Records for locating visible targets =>
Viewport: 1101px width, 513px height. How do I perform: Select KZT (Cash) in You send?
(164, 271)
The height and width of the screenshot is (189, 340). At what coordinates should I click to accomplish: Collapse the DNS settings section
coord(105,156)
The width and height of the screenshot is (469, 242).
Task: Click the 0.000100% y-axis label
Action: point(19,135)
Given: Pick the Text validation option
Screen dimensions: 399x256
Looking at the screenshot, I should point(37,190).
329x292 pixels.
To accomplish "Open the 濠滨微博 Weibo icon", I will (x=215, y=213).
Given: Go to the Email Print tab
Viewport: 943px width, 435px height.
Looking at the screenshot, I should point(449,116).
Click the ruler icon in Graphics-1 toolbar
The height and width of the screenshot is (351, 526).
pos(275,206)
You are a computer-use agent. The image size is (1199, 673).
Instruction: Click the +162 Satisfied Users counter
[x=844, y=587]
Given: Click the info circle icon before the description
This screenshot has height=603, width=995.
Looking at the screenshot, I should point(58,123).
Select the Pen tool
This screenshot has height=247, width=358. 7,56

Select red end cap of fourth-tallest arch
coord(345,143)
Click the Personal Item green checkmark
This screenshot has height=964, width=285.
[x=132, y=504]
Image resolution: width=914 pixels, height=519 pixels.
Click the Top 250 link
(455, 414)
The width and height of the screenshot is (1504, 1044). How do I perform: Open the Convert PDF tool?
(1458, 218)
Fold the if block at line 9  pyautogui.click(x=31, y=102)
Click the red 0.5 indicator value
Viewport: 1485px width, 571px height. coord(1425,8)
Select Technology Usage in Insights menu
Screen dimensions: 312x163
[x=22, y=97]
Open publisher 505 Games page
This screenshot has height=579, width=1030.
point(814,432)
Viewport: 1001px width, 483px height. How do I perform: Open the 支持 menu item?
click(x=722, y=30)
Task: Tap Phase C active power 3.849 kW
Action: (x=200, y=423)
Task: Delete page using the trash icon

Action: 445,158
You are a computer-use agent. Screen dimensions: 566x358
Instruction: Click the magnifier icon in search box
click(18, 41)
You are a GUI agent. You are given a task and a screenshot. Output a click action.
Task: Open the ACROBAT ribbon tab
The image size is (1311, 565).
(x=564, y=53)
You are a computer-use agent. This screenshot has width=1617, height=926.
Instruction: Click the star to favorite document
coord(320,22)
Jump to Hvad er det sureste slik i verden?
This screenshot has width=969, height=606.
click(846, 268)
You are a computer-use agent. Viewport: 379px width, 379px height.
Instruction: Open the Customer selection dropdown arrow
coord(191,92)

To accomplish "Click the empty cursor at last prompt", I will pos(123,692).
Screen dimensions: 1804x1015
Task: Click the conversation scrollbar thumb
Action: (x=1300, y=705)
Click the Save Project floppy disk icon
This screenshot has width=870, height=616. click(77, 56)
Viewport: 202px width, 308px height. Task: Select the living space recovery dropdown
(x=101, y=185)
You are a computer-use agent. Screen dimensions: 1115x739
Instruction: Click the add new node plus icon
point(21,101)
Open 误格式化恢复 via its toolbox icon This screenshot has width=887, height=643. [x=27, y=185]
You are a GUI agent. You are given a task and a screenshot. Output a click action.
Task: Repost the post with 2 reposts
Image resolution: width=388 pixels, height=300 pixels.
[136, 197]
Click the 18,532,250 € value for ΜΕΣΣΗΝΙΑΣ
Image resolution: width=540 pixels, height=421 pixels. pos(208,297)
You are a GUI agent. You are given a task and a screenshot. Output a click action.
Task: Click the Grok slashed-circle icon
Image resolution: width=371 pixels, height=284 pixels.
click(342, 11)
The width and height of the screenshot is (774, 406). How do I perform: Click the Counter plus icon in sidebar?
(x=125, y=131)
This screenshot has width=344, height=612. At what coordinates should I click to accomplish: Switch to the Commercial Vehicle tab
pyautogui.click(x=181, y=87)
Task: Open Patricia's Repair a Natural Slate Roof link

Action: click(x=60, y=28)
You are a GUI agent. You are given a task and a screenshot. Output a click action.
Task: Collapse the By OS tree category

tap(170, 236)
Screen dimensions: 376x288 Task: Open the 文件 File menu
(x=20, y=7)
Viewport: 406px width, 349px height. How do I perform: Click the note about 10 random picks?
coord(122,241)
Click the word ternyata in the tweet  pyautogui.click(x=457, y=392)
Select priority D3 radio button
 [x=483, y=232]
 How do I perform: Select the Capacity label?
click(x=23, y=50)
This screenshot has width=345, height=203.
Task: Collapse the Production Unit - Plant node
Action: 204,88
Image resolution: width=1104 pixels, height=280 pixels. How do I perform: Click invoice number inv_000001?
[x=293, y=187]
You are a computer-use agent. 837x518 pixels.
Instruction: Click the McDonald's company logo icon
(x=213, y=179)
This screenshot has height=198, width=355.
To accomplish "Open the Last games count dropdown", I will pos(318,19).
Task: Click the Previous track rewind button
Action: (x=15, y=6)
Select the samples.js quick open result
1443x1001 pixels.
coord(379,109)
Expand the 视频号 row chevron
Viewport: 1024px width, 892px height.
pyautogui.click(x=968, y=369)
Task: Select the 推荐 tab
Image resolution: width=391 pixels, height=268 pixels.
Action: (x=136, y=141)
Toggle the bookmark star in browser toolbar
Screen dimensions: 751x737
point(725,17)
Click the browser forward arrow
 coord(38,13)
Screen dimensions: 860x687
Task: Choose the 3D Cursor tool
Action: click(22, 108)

Task => Reproduce the records word for word, from the first line through the line containing "[x=22, y=97]".

Finished task =>
Viewport: 1101px width, 513px height. How do I perform: Select KZT (Cash) in You send?
(164, 271)
The height and width of the screenshot is (189, 340). At what coordinates should I click to accomplish: Collapse the DNS settings section
coord(105,156)
The width and height of the screenshot is (469, 242).
Task: Click the 0.000100% y-axis label
Action: point(19,135)
Given: Pick the Text validation option
Screen dimensions: 399x256
Looking at the screenshot, I should point(37,190).
329x292 pixels.
To accomplish "Open the 濠滨微博 Weibo icon", I will (x=215, y=213).
Given: Go to the Email Print tab
Viewport: 943px width, 435px height.
Looking at the screenshot, I should point(449,116).
Click the ruler icon in Graphics-1 toolbar
The height and width of the screenshot is (351, 526).
pos(275,206)
You are a computer-use agent. The image size is (1199, 673).
Instruction: Click the +162 Satisfied Users counter
[x=844, y=587]
Given: Click the info circle icon before the description
This screenshot has height=603, width=995.
Looking at the screenshot, I should point(58,123).
Select the Pen tool
This screenshot has height=247, width=358. 7,56

Select red end cap of fourth-tallest arch
coord(345,143)
Click the Personal Item green checkmark
This screenshot has height=964, width=285.
[x=132, y=504]
Image resolution: width=914 pixels, height=519 pixels.
Click the Top 250 link
(455, 414)
The width and height of the screenshot is (1504, 1044). How do I perform: Open the Convert PDF tool?
(1458, 218)
Fold the if block at line 9  pyautogui.click(x=31, y=102)
Click the red 0.5 indicator value
Viewport: 1485px width, 571px height. coord(1425,8)
Select Technology Usage in Insights menu
Screen dimensions: 312x163
[x=22, y=97]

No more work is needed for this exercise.